Zhu Jiongtao, Su Ting, Zhang Xin, Yang Jiecheng, Mi Donghua, Zhang Yunxin, Gao Xiang, Zheng Hairong, Liang Dong, Ge Yongshuai
Research Center for Medical Artificial Intelligence, Shenzhen Institute of Advanced Technology, Chinese Academy of Sciences, Shenzhen, Guangdong 518055, People's Republic of China.
Department of Vascular Neurology, Beijing Tiantan Hospital, Capital Medical University, Beijing 100070, People's Republic of China.
Phys Med Biol. 2022 Jul 12;67(14). doi: 10.1088/1361-6560/ac7b09.
In this work, a dedicated end-to-end deep convolutional neural network, named as Triple-CBCT, is proposed to demonstrate the feasibility of reconstructing three different material distribution volumes from the dual-energy CBCT projection data.In Triple-CBCT, the features of the sinogram and the CT image are independently extracted and cascaded via a customized domain transform network module. This Triple-CBCT network was trained by numerically synthesized dual-energy CBCT data, and was tested with experimental dual-energy CBCT data of the Iodine-CaClsolution and pig leg specimen scanned on an in-house benchtop system.Results show that the information stored in both the sinogram and CT image domains can be used together to improve the decomposition quality of multiple materials (water, iodine, CaClor bone) from the dual-energy projections. In addition, both the numerical and experimental results demonstrate that the Triple-CBCT is able to generate high-fidelity dual-energy CBCT basis images.An innovative end-to-end network that joints the sinogram and CT image domain information is developed to facilitate high quality automatic decomposition from the dual-energy CBCT scans.

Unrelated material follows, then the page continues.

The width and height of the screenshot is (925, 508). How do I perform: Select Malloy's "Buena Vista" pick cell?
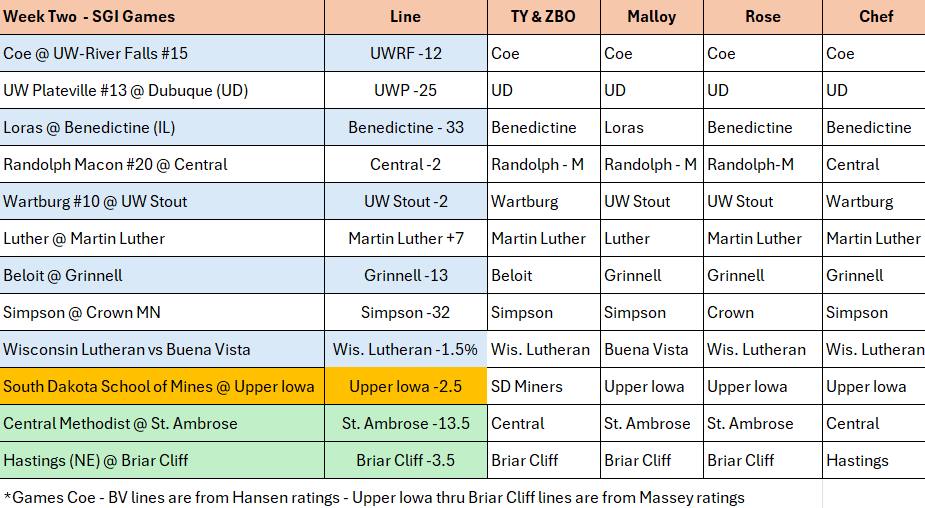tap(651, 350)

在这项工作中,提出了一种名为Triple-CBCT的专用端到端深度卷积神经网络,以证明从双能CBCT投影数据重建三种不同材料分布体积的可行性。在Triple-CBCT中,通过定制的域变换网络模块独立提取并级联正弦图和CT图像的特征。该Triple-CBCT网络由数值合成的双能CBCT数据训练,并使用在内部台式系统上扫描的碘-氯化钙溶液和猪腿标本的实验双能CBCT数据进行测试。结果表明,正弦图和CT图像域中存储的信息可以一起用于提高双能投影中多种材料(水、碘、氯化钙或骨骼)的分解质量。此外,数值和实验结果均表明,Triple-CBCT能够生成高保真双能CBCT基图像。开发了一种连接正弦图和CT图像域信息的创新端到端网络,以促进双能CBCT扫描的高质量自动分解。